Bees who get into crops treated with pesticides and fungicides store these chemicals in the hive where larvae and adults feed on them. This, too, can compromise a bee’s immune system, leaving it more susceptible to diseases or pests.

France has banned neonicotinoids, a class of insecticides linked to bee deaths. Currently, the U.S. is the biggest user of neonicotinoids–and the country where CCD is most prevalent. However, “I don’t think any one class of insecticide could kill bees in those numbers,” noted Sagili.

Physiological Stress

Commercial beekeepers maintain a migratory pattern, trucking their bees from Maine to Florida, Texas, and California, following a seasonal pattern. The journey itself, plus the changes in weather and temperature, stresses the bees and confuses their biological clocks.

Lack of Genetic Diversity

Honeybees are not native to North America. They were brought over from Europe in the 1600s and imported until 1922, when the Honeybee Act closed U.S. borders to bees from other countries in an effort to block diseases and pests. This law limited the genetic diversity of our bees. Each year, breeders buy their queens from a limited supply.

“Only a handful of breeders produce the queens used in the United States,” said Sagili.

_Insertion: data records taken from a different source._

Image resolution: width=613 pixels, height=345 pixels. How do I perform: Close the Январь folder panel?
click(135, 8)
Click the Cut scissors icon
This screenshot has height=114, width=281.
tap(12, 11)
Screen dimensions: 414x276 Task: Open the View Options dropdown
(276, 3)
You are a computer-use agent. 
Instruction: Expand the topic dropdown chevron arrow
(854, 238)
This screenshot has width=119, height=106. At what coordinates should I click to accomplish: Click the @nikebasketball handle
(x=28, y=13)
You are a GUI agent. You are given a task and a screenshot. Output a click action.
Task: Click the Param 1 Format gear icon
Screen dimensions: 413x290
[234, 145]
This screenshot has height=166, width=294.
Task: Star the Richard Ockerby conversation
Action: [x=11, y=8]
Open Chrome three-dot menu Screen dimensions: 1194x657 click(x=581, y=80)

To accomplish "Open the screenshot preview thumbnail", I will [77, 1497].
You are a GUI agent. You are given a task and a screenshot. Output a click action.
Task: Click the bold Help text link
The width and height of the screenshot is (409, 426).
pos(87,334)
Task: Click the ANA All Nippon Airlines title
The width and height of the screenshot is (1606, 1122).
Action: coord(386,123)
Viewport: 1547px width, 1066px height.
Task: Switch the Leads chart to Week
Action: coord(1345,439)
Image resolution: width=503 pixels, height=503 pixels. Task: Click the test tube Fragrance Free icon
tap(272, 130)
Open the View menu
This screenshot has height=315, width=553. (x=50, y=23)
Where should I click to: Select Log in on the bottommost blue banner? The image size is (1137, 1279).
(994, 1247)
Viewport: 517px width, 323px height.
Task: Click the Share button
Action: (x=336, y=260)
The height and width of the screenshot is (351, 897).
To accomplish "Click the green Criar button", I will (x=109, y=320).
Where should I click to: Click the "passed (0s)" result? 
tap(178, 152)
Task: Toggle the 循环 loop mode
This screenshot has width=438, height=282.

Mites, Parasites, and Viruses

A mite that feeds on the blood of bees transmits several viral diseases. Hives that are not treated for mites have a good chance of being wiped out. Other parasites live in the bees’ stomachs and may make them unable to digest the protein they eat. Hungry and weak, the bees go out in search of more food.
“They go out foraging and they don’t have the energy to come back,” said Sagili, who noted that losing a thousand bees a day due to this could cause CCD in a month or two.

Life without the Honeybee

Without bees, there would be no almonds. Honeybees pollinate almost 100 different food crops. Luckily, bee colonies regenerate fairly quickly.
“Beekeepers have the ability to make up for the loss,” said Sagili. “Replacing hives is easy compared to other livestock. That’s why we haven’t felt the pinch.”

Over the next five years, the U.S. Department of Agriculture is spending $20 million on research into CCD. If we lose the bee, the potential losses are enormous: $15 billion in crops each year, and about a third of the food on our plates.

How to Help the Honeybee

Planting lavender, basil, roses, phacelia, or sunflowers in your yard helps provide bees with a balanced diet that’ll give their immune systems a boost. Or you could become a backyard beekeeper–and gain honey in return.